Gostaria de saber a opinião da ex-senadora Heloísa Helena sobre a atitude do senador — sem votos — José Nery(PSol-PA), que sucedeu-lhe no cargo.
Na última quarta-feira, 9, a Comissão de Constituição e Justiça do Senado mudou a regra para o critério que os suplentes de senador (a) possam assumir o mandato. Sabe quem votou para benefício próprio nessa empreitada? Ele mesmo, o senador sem votos José Nery, que assumiu o mandato após a renúncia da senadora com votos Ana Júlia Carepa (PT-PA) que venceu a eleição para o governo do Estado do Pará.
O Projeto em questão previa que substitutos dos senadores afastados definitivamente do cargo — por morte, cassação ou renúncia — exerceriam o mandato somente até as eleições seguintes, sejam municipais ou gerais.
Sob a pressão de alguns dos 16 suplentes em exercício de mandato atualmente no Senado, entre eles o senador sem votos José Nery, considerado por alguns um espetacular político, exemplo de senador, é um dos beneficiados com, digamos, algumas mudanças no texto original do projeto.

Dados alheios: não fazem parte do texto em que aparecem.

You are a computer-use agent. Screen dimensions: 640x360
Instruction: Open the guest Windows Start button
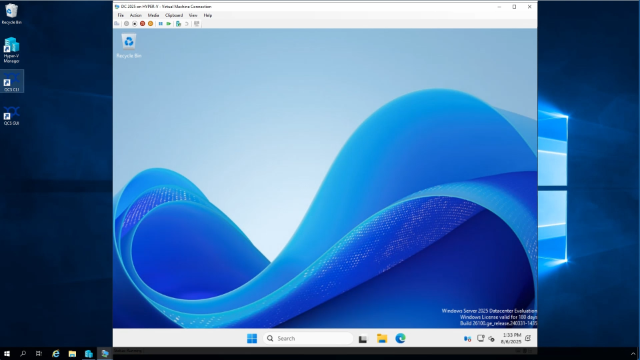pos(252,338)
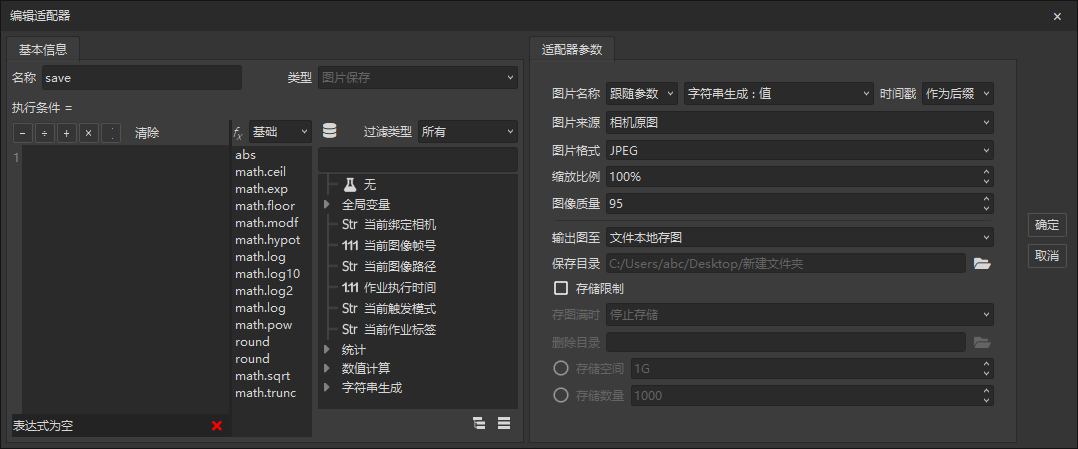Screen dimensions: 1078x449
Task: Select the 存储数量 radio button
Action: click(x=561, y=395)
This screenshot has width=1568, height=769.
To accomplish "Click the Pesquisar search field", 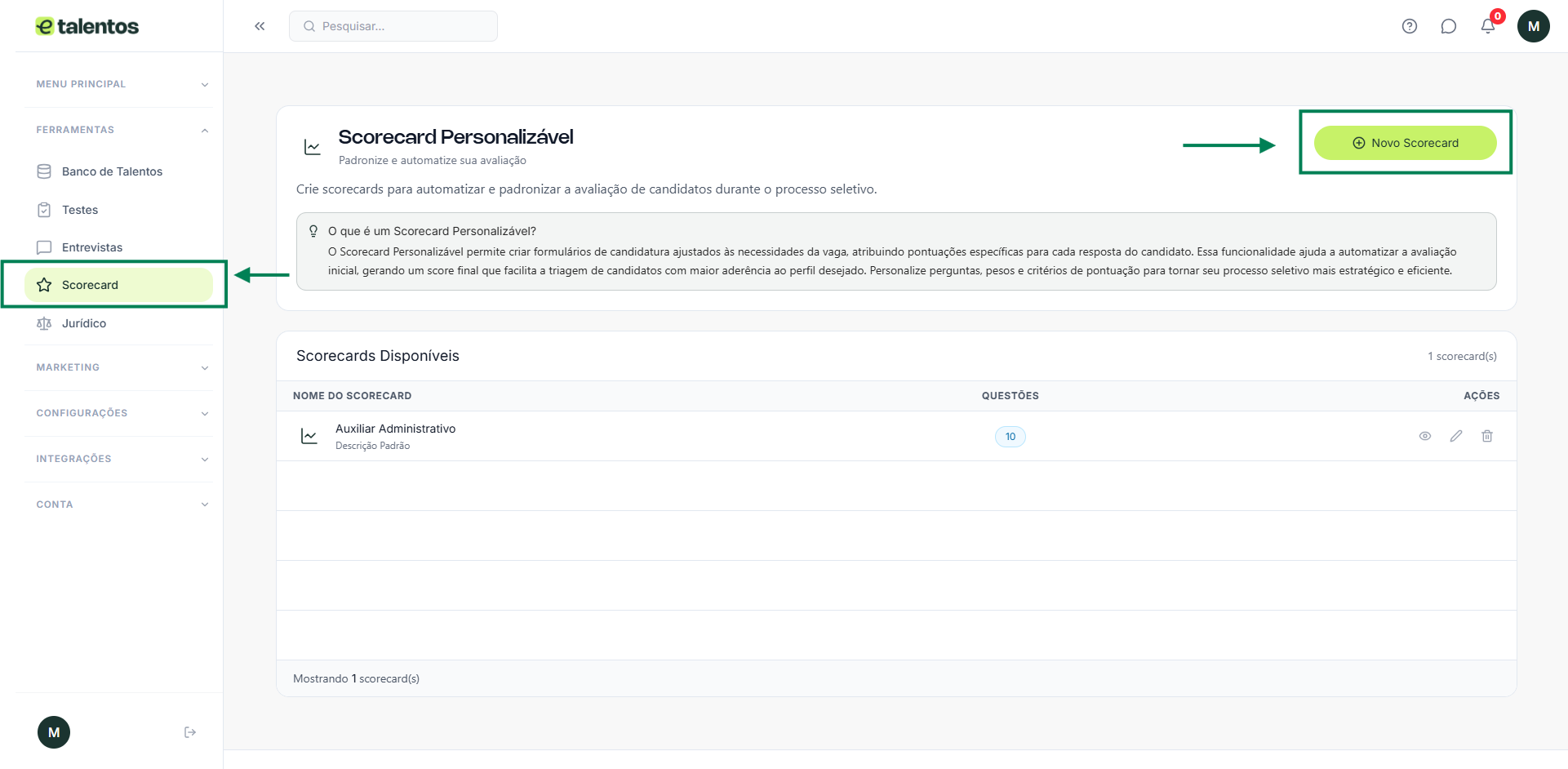I will pos(393,26).
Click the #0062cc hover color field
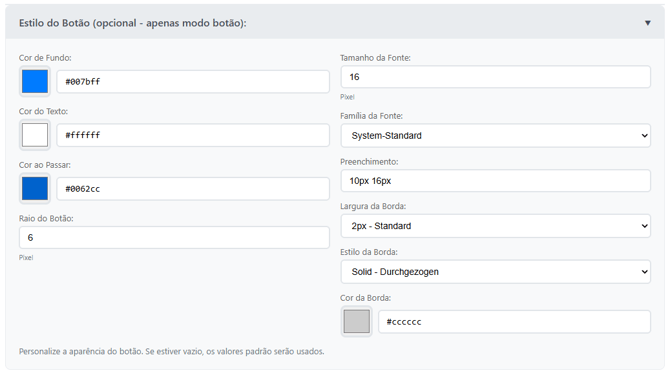Screen dimensions: 670x373 (193, 189)
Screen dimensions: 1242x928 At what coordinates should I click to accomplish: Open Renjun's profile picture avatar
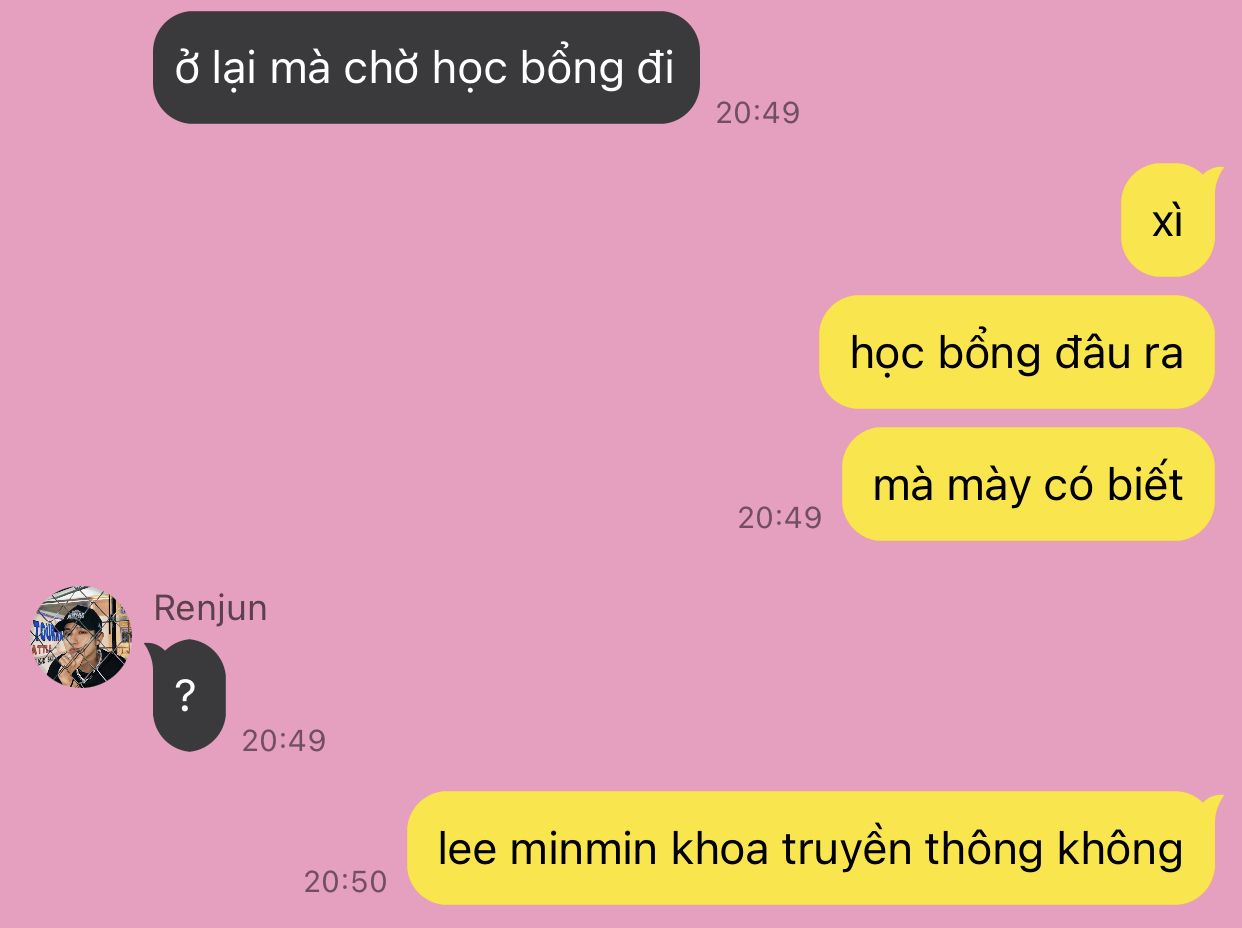tap(81, 637)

A Comissão de Constituição e Justiça (CCJ) da Casa mexeu pouco nas regras vigentes para a suplência. A mais significativa prevê apenas que, em caso de cassação, renúncia ou morte do titular, o substituto assumirá o posto até a escolha de novo político nas eleições seguintes, sejam gerais ou municipais. A definição do reserva, no entanto, continuará a ser feita sem voto, por indicação do titular. Uma desatada vergonha!
Se as regras valessem a partir de hoje, oito dos atuais 16 suplentes em atividade parlamentar ficariam no Congresso somente até a escolha dos novos senadores em outubro, data das próximas eleições municipais. Caso do senador José Nery e do senador Flexa Ribeiro (PSDB-PA) — É isso mesmo. O Pará têm dois senadores sem votos!
Fazem parte do grupo aqueles convocados para o lugar dos senadores que renunciaram ou morreram.
A medida não se aplicaria aos representantes do Distrito Federal — Adelmir Santana (DEM) e Gim Argello (PTB). Como no DF não ocorrem eleições municipais, a nova escolha do eleitorado seria apenas nos pleitos gerais.
A proposta, no entanto, ainda será analisada pelo plenário do Senado e pela Câmara, onde pode sofrer alterações. Se aprovada, ela só se aplicará aos novos senadores. A iniciativa faz parte de um pacote de medidas que o Legislativo tenta aprovar pela moralidade do Parlamento.
Resistências
A iniciativa sofre resistências. Os reservas ocupam 20% das 81 cadeiras da Casa e em alguns casos eles foram financiadores de campanha, daí o comprometimento de titulares com os substitutos. A CCJ tem entre seus integrantes alguns suplentes — caso de Sibá Machado (PT-AC), Valter Pereira (PMDB-MS) e Wellington Salgado (PMDB-MG).
Senador para consumo externo. Como será que Heloísa Helena chamaria o senador sem votos!?